__What you are asked to do__
Output the exact lines that start at the one containing "Click the sunglasses emoji next to Last score" and continue to the last line of the entries below; do not output pictures.

■ ■ ■ ■ ■

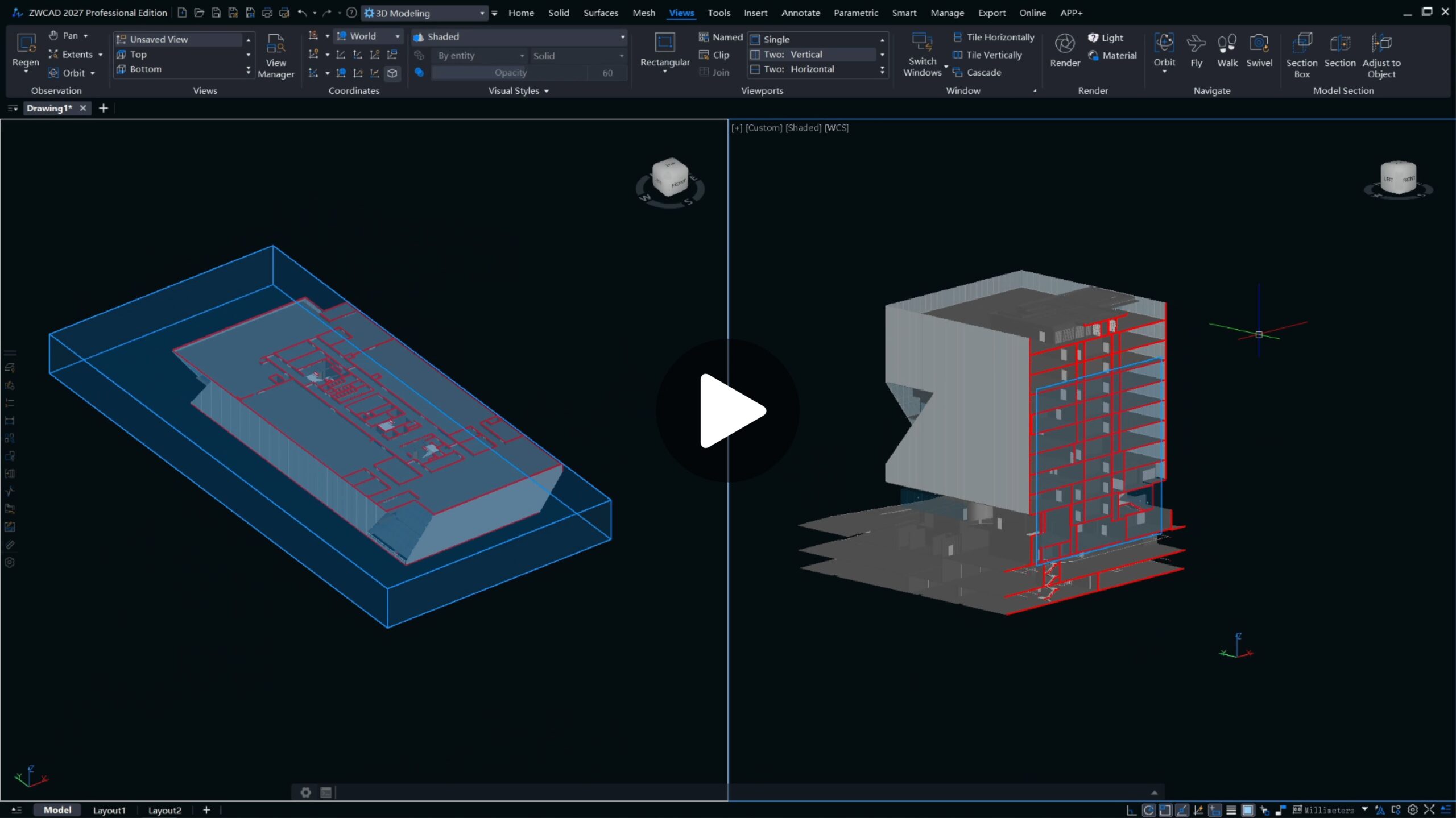Toggle lineweight display in status bar
Viewport: 1456px width, 818px height.
[1231, 810]
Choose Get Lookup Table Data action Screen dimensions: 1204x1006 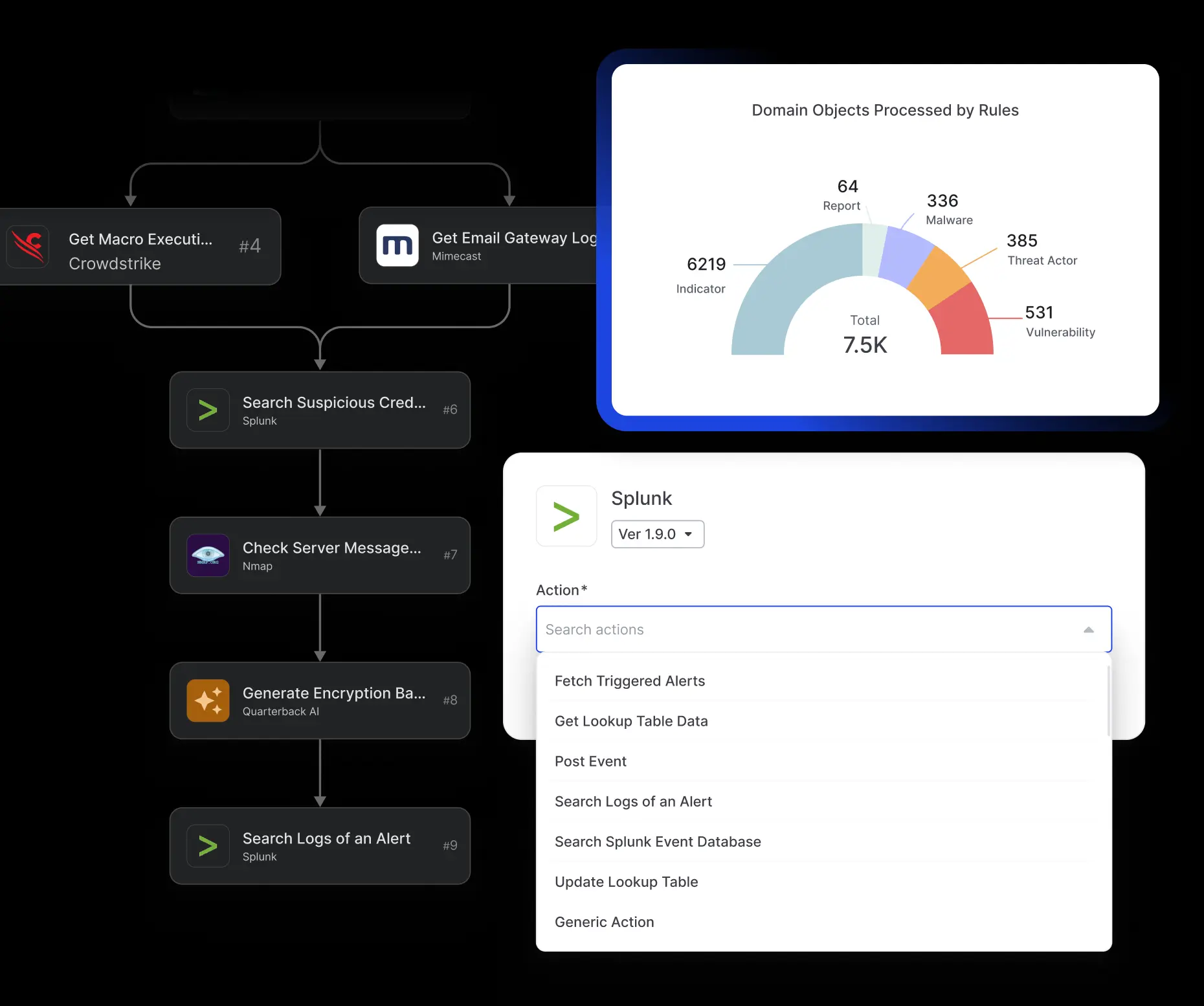coord(631,721)
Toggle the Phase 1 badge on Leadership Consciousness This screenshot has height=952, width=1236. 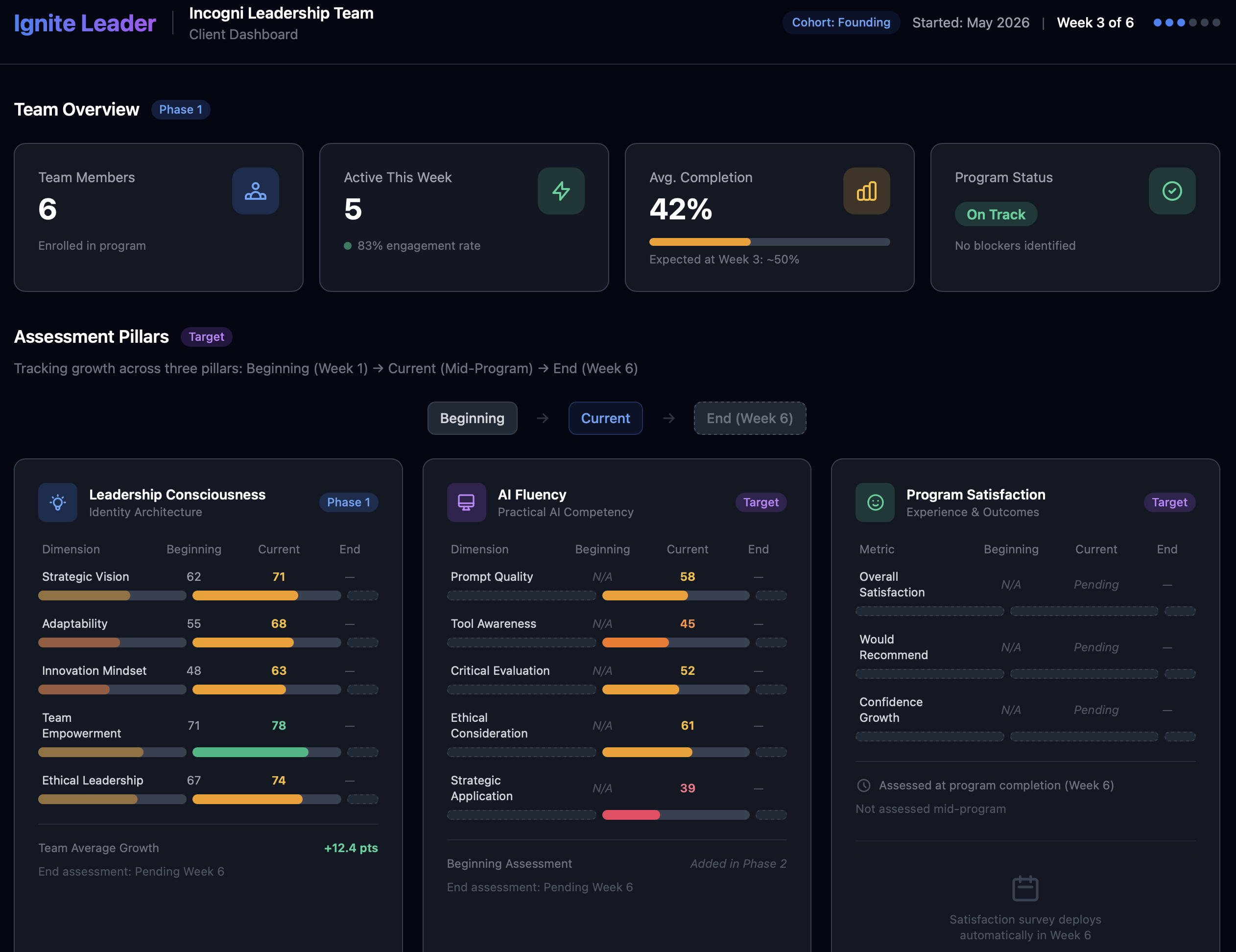pos(349,502)
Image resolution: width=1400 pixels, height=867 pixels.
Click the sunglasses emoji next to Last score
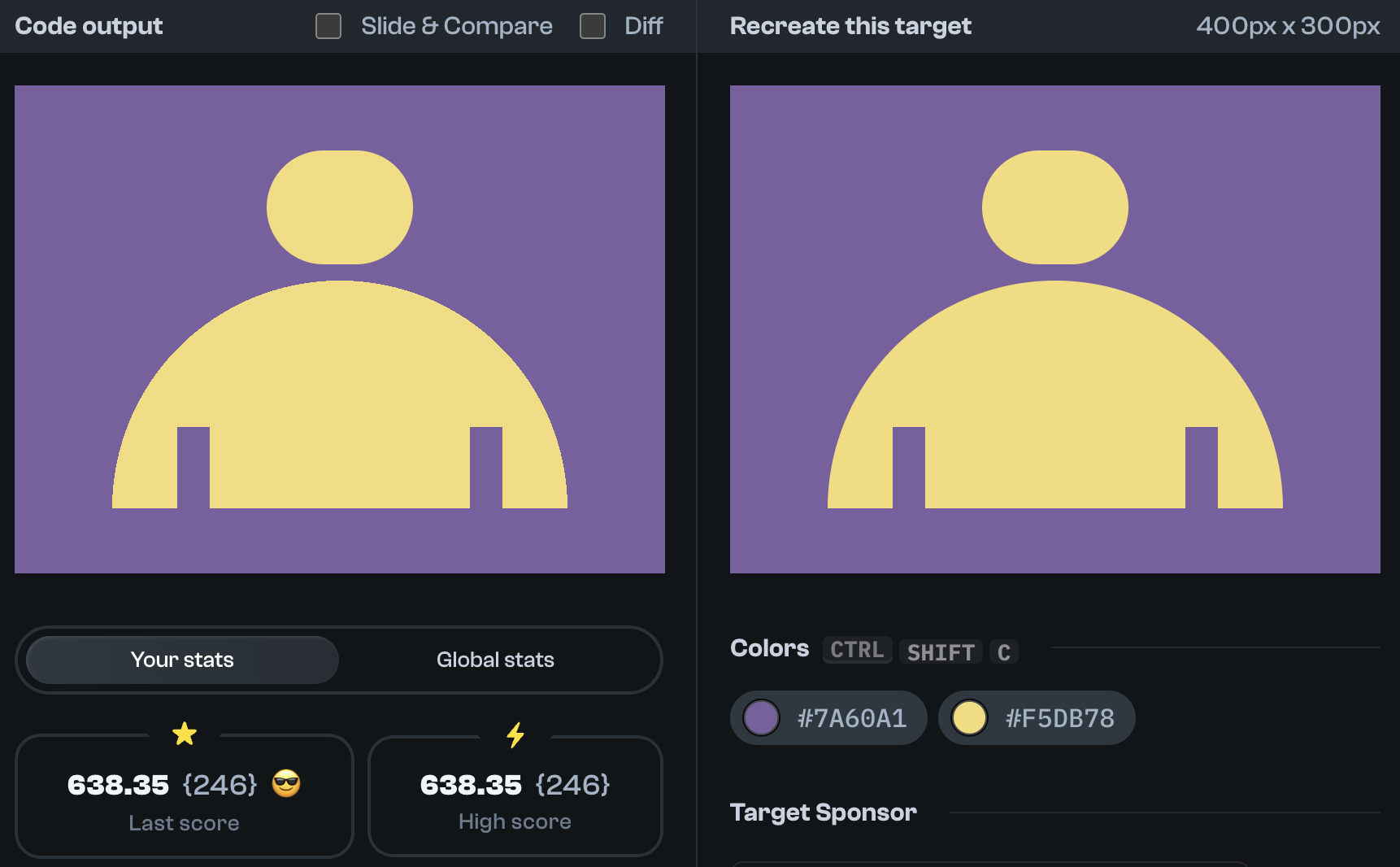pyautogui.click(x=286, y=785)
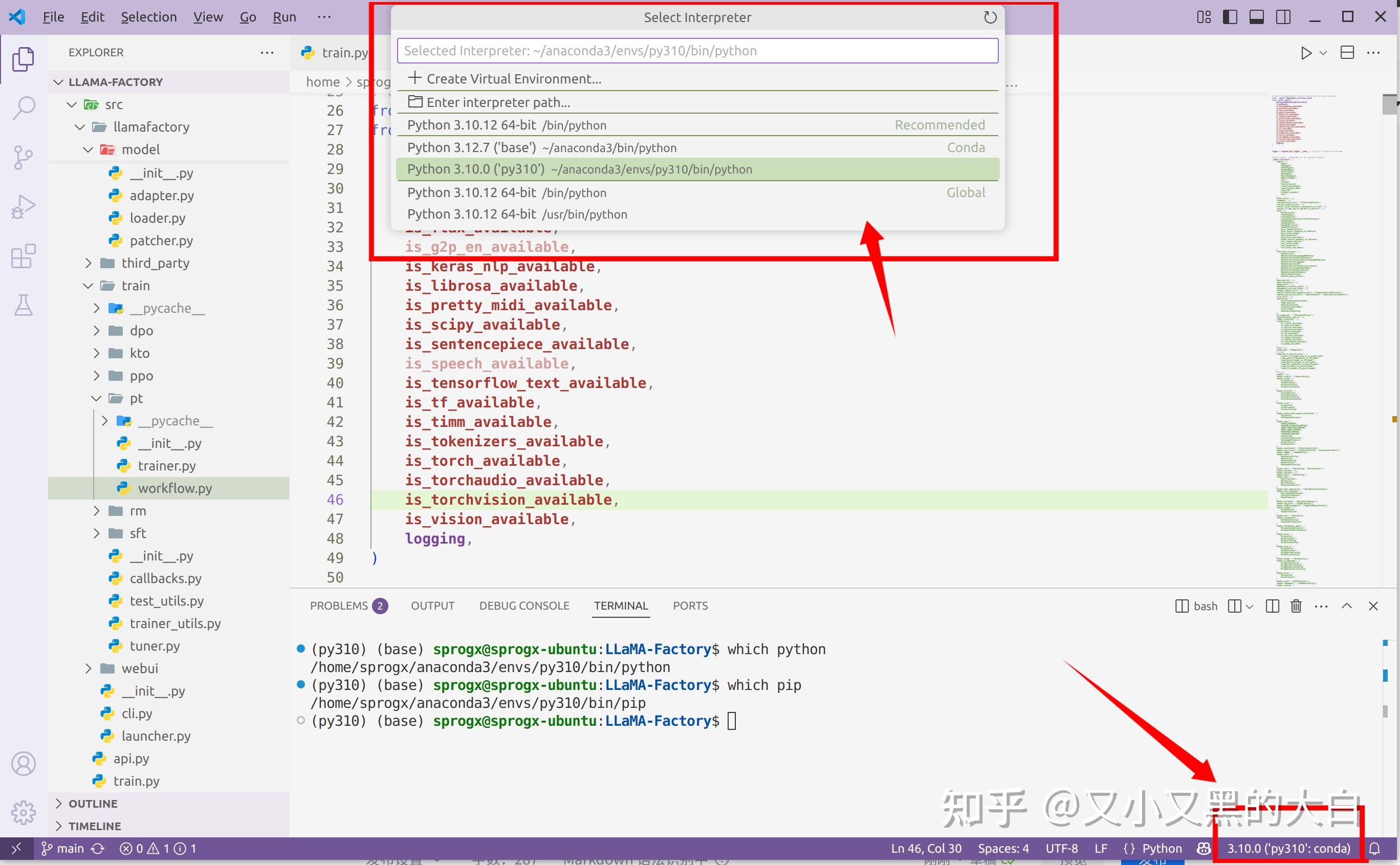Image resolution: width=1400 pixels, height=865 pixels.
Task: Toggle the primary sidebar visibility
Action: [x=1230, y=16]
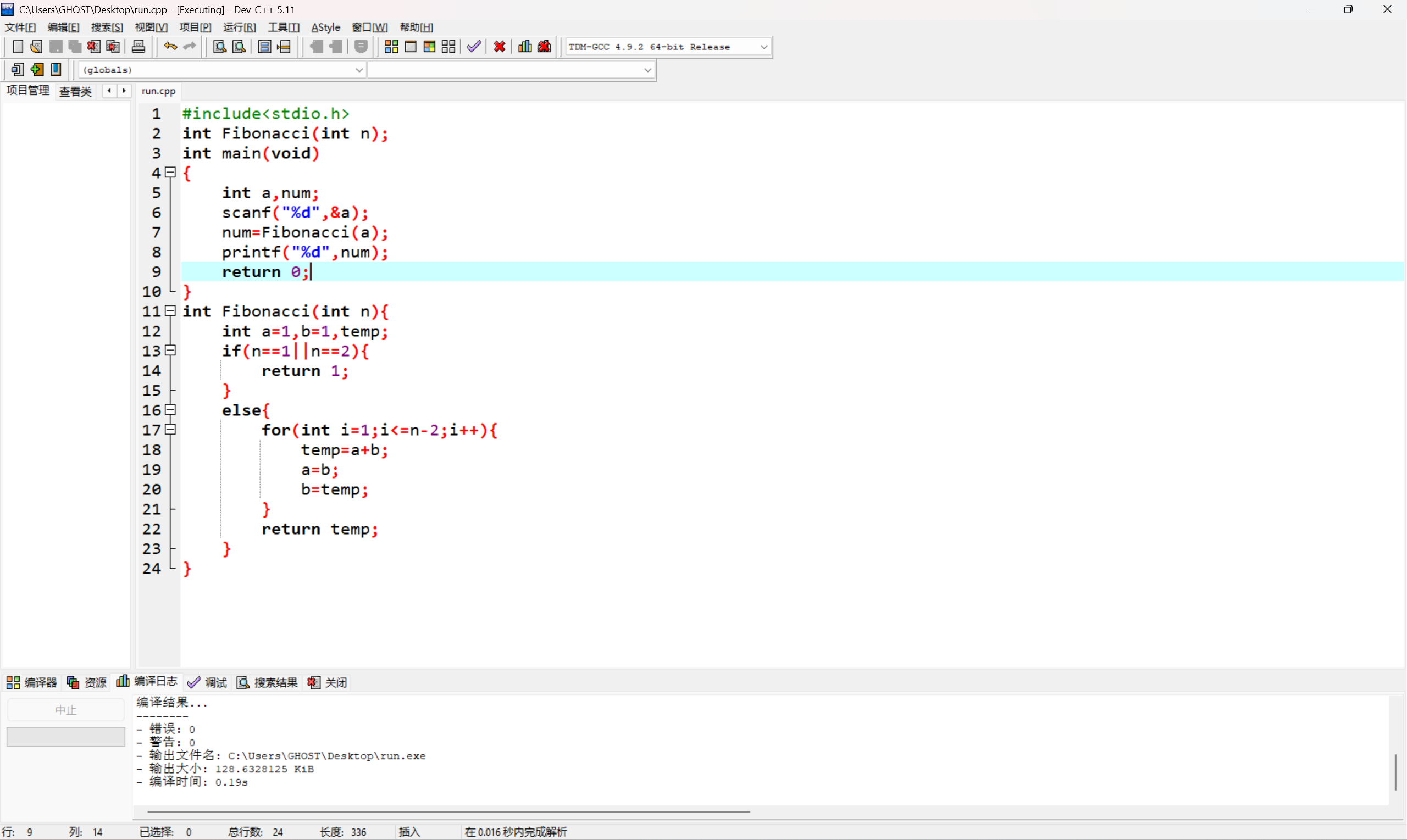The image size is (1407, 840).
Task: Open the 运行[R] menu
Action: point(239,27)
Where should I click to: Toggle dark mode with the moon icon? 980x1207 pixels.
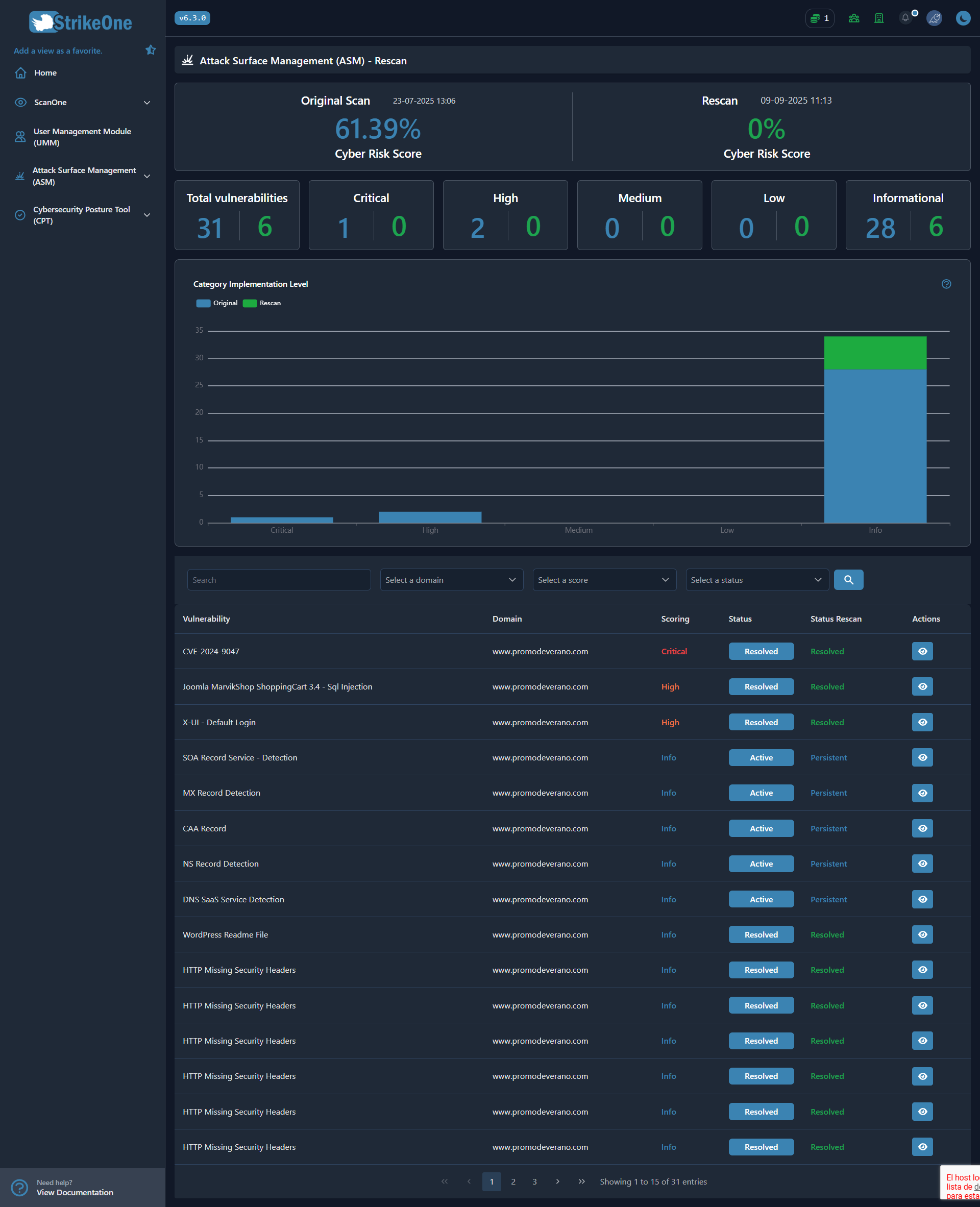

■ ■ ■ ■ ■

__Response area__
Click the sunglasses emoji next to Last score
pyautogui.click(x=286, y=785)
Image resolution: width=1400 pixels, height=865 pixels.
Task: Toggle the primary sidebar visibility
Action: [x=1230, y=16]
The image size is (1407, 840).
Task: Open the 运行[R] menu
Action: point(239,27)
Where should I click to: Toggle dark mode with the moon icon? 980x1207 pixels.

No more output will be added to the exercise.